> [WHAT THIS TASK INVOLVES] Every line from the one with "Where should I" to the final line of the records should be printed exactly as it is, with pictures left out.

> [DATA FOR THIS TASK]
---+---
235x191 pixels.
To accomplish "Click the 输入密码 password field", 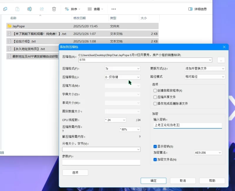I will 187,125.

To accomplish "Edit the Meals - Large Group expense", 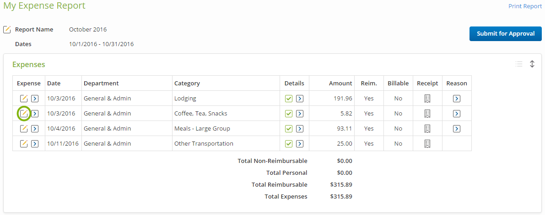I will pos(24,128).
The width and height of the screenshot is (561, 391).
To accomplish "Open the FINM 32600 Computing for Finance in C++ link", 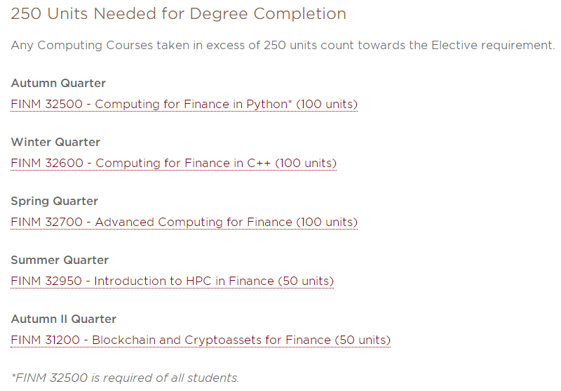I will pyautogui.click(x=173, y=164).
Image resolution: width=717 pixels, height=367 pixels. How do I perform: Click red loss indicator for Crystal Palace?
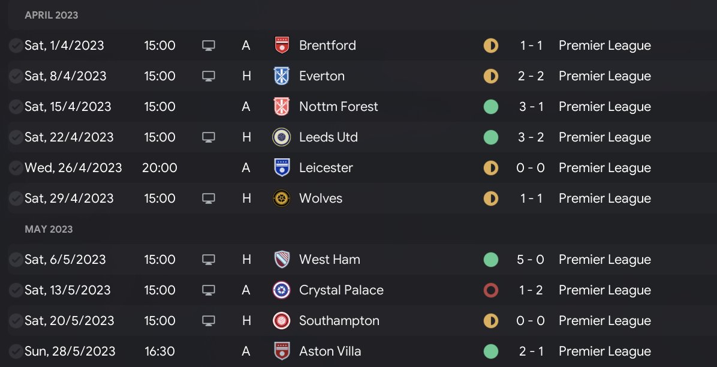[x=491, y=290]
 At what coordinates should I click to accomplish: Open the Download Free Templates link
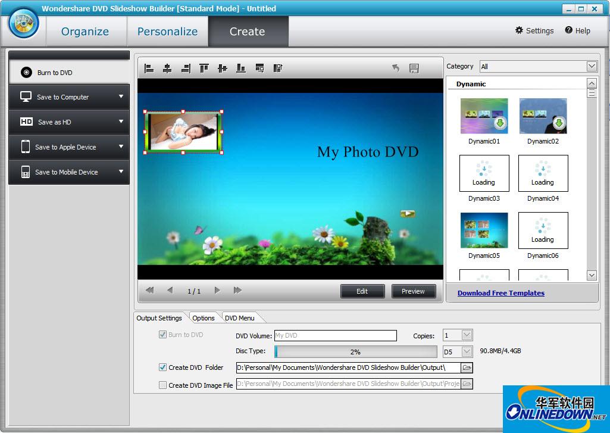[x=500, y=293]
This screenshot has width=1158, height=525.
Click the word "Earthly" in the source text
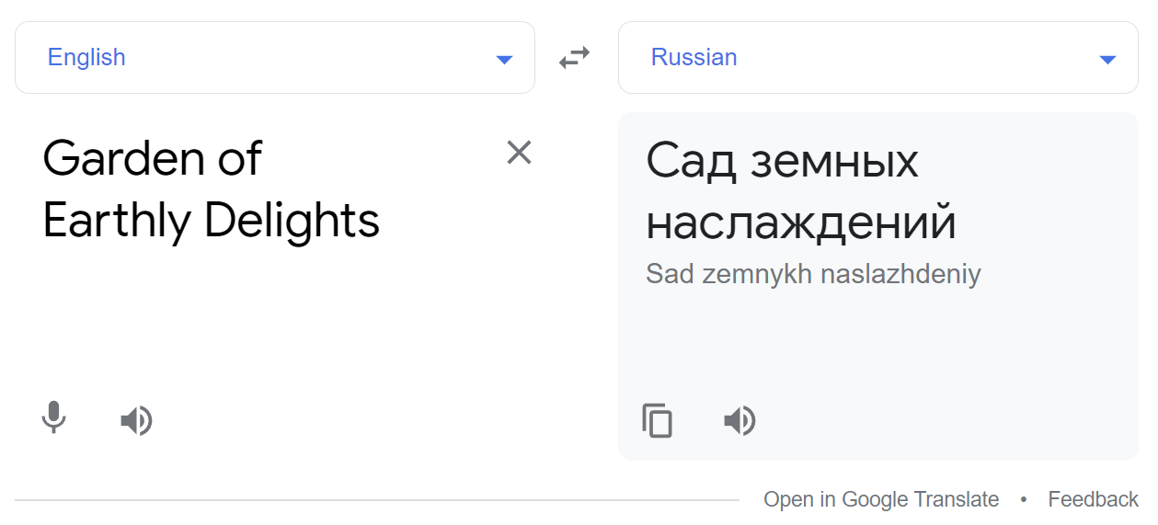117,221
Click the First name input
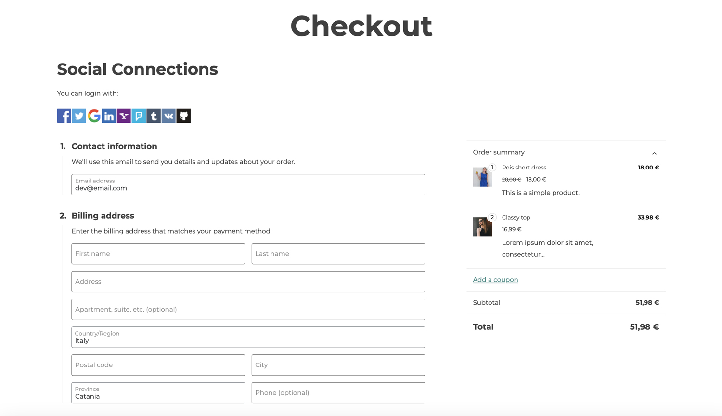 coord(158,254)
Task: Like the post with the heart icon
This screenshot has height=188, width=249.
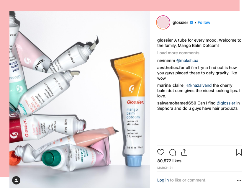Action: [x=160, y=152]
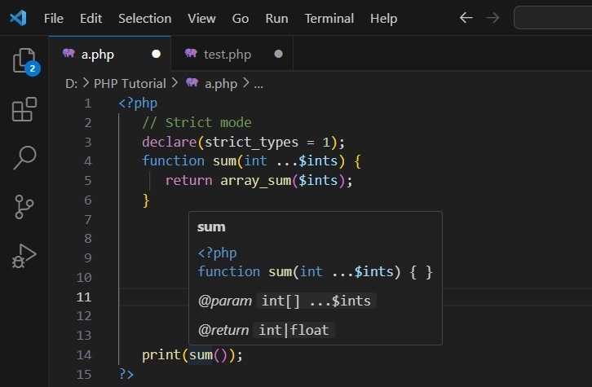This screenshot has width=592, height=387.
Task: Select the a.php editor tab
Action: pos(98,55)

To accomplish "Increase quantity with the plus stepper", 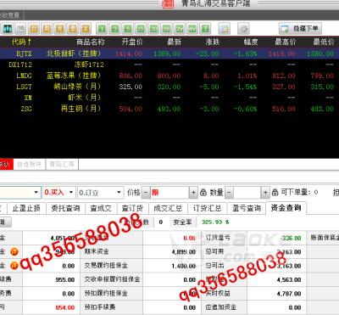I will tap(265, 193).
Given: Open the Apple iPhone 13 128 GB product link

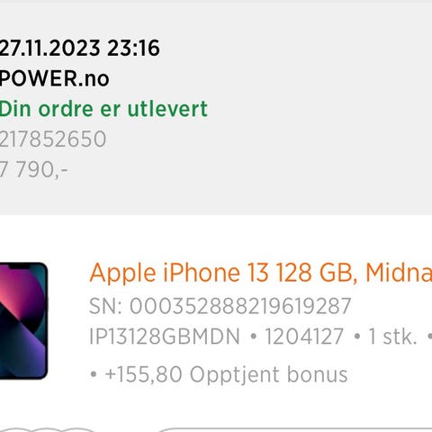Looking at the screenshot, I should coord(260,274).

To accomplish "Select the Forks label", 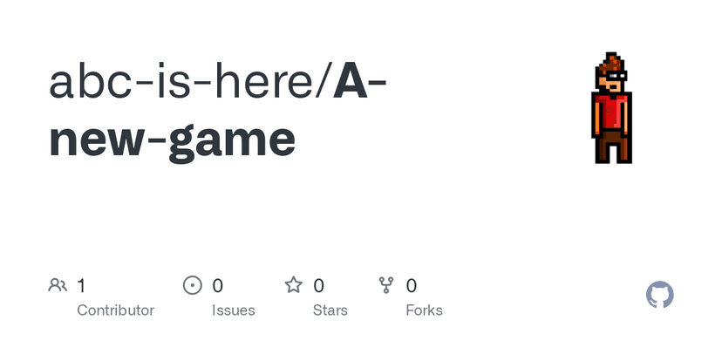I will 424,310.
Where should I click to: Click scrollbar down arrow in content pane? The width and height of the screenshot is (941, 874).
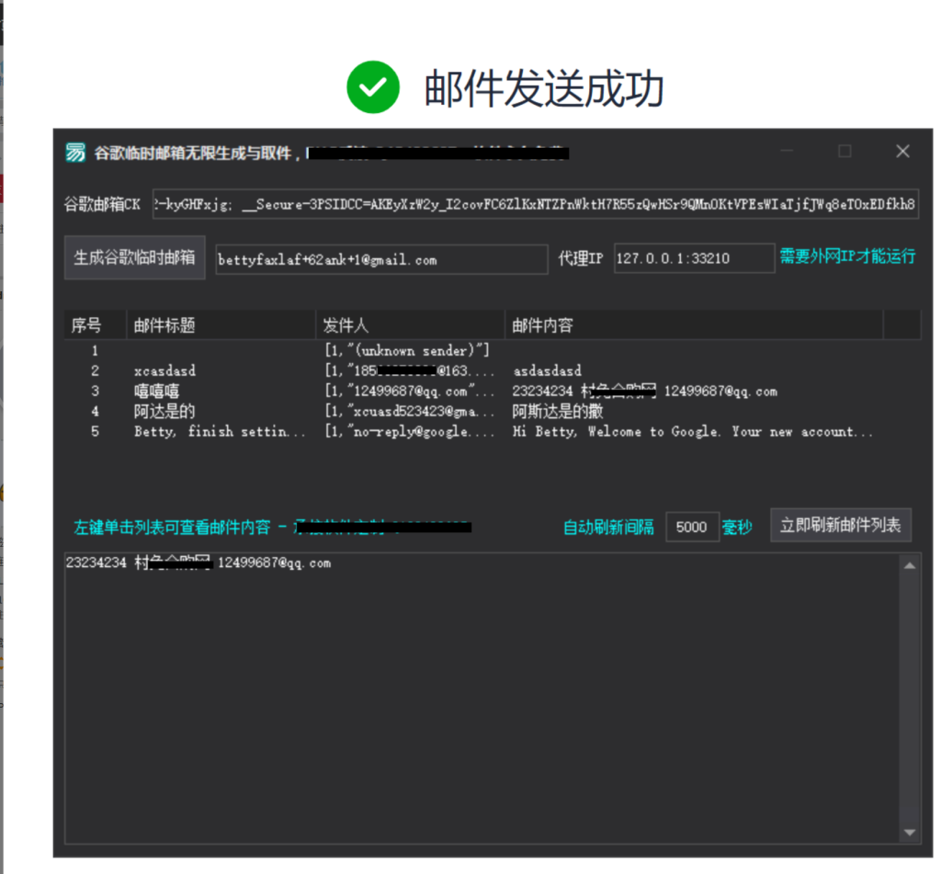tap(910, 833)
---+---
> [SOLUTION]
Where should I click to: Click scrollbar down arrow in content pane? The width and height of the screenshot is (941, 874).
tap(910, 833)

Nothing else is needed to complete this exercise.